→ **Problem to solve**: From the data below, return the exact lines starting at the line containing "The width and height of the screenshot is (377, 247)." and ending at the line containing "Click the eShoppe", both included, and nothing else.

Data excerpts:
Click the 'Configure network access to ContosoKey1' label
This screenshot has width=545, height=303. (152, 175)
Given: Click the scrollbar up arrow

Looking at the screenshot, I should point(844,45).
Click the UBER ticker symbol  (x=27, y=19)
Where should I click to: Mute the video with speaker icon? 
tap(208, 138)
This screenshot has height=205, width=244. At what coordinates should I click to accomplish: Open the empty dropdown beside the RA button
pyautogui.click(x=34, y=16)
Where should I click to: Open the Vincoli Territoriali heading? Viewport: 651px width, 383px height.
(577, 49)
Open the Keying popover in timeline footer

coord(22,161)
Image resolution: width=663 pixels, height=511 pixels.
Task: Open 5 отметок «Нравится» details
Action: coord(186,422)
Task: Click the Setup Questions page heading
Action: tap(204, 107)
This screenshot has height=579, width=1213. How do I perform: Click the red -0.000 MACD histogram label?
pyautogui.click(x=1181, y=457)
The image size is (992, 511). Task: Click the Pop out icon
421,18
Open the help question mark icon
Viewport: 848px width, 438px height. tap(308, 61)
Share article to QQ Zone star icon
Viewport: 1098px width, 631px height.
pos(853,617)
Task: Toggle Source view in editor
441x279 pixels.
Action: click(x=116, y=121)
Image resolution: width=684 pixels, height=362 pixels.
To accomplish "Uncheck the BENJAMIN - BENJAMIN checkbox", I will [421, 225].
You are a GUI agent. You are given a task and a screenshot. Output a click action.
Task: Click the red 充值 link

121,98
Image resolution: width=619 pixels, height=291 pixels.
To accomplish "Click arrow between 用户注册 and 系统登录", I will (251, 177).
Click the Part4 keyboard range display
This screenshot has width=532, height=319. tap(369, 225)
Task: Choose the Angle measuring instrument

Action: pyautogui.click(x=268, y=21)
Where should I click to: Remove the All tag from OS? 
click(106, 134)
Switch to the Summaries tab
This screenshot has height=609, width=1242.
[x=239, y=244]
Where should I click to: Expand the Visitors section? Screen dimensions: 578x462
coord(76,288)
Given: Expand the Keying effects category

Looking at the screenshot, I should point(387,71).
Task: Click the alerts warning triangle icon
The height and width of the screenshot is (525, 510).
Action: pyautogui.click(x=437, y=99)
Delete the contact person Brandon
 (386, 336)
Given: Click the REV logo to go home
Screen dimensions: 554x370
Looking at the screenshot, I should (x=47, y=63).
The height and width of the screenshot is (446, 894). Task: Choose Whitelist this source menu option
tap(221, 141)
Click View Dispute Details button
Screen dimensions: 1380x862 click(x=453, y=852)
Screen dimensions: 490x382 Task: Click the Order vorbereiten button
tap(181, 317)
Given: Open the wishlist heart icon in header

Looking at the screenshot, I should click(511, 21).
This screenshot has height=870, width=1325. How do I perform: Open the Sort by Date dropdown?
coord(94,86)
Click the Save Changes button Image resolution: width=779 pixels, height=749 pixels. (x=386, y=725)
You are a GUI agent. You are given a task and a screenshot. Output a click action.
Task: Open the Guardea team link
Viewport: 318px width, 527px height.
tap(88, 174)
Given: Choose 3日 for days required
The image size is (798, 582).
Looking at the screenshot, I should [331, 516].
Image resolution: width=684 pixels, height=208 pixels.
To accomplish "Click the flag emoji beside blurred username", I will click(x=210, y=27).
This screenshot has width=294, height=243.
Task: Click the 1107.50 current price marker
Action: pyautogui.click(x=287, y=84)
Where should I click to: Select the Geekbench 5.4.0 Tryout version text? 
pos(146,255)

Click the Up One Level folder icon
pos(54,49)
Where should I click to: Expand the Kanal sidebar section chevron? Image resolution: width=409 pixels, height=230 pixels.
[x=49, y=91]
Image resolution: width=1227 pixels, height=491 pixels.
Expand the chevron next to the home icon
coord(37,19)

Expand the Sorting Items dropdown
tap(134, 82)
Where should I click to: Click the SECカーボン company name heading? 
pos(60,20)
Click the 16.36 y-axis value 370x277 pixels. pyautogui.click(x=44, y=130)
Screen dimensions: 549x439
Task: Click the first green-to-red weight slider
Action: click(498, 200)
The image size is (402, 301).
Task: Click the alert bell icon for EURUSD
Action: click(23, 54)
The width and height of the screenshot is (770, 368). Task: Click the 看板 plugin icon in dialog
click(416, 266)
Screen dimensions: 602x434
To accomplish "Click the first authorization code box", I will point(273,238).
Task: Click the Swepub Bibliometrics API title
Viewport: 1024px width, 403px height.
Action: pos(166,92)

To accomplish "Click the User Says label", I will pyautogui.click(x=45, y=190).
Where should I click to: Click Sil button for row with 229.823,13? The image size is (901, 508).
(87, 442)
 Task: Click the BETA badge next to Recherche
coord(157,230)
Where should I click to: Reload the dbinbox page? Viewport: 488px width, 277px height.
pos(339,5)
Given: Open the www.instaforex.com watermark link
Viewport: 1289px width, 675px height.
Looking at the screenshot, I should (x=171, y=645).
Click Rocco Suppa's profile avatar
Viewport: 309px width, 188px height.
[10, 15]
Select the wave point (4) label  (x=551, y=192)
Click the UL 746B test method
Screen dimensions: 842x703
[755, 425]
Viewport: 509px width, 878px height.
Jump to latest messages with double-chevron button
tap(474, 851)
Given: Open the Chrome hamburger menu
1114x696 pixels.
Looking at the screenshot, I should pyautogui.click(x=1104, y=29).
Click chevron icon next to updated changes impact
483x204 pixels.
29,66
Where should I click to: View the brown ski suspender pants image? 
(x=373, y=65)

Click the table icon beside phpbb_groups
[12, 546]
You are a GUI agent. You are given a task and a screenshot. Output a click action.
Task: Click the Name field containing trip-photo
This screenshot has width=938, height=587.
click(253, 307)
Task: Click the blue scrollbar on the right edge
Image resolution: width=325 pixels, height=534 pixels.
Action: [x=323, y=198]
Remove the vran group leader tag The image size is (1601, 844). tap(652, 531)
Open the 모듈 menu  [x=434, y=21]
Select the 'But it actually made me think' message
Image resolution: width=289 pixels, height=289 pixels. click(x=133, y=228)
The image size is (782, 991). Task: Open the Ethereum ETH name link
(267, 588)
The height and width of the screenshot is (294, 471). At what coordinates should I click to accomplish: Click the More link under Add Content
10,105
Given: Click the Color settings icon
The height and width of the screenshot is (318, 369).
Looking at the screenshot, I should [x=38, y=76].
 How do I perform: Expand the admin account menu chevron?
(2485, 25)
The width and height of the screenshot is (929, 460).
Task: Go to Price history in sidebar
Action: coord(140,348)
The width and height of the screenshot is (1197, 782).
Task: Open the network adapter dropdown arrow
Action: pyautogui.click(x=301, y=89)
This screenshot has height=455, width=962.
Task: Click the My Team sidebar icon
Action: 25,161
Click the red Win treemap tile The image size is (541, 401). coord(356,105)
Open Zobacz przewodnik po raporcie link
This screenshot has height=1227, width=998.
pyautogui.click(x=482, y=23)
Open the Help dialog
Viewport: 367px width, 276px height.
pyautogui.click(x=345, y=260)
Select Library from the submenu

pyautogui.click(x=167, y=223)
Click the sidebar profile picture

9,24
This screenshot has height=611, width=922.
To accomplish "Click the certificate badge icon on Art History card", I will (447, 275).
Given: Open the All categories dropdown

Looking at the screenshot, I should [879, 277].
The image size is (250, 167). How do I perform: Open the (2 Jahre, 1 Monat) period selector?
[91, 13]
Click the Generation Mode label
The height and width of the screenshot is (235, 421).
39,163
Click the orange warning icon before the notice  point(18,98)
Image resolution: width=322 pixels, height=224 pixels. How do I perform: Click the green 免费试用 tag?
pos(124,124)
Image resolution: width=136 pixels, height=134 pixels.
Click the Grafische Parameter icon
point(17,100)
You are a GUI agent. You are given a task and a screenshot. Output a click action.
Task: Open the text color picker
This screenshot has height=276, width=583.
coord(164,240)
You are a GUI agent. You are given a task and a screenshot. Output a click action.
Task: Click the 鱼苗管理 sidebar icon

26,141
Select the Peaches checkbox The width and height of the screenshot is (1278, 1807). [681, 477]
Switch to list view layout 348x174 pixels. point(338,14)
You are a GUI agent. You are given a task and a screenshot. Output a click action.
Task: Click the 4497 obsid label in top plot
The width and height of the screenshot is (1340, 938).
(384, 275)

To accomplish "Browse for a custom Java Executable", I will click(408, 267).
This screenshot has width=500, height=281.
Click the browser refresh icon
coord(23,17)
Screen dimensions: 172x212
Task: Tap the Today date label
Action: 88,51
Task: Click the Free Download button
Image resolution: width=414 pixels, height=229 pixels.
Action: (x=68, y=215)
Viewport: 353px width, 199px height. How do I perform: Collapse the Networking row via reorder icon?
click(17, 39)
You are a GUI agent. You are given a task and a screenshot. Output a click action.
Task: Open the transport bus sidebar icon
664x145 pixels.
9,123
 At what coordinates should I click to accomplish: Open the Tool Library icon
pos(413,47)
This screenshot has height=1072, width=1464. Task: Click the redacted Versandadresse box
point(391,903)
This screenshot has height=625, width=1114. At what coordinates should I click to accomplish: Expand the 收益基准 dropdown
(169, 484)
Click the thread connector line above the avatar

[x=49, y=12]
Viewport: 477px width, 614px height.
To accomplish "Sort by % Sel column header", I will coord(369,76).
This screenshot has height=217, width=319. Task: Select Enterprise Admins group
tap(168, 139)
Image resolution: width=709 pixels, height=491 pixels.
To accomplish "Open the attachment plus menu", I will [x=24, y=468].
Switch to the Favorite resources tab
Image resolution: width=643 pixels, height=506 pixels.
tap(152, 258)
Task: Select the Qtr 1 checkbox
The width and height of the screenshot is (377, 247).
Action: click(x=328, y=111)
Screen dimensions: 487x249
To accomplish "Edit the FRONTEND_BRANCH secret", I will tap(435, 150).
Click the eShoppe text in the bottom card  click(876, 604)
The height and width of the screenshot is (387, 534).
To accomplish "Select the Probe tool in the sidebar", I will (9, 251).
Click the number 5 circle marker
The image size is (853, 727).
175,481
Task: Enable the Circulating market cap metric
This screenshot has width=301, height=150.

→ **Exercise solution**:
The width and height of the screenshot is (377, 247).
Action: click(x=328, y=111)
Screen dimensions: 487x249
To accomplish "Edit the FRONTEND_BRANCH secret", I will tap(435, 150).
Click the eShoppe text in the bottom card  click(876, 604)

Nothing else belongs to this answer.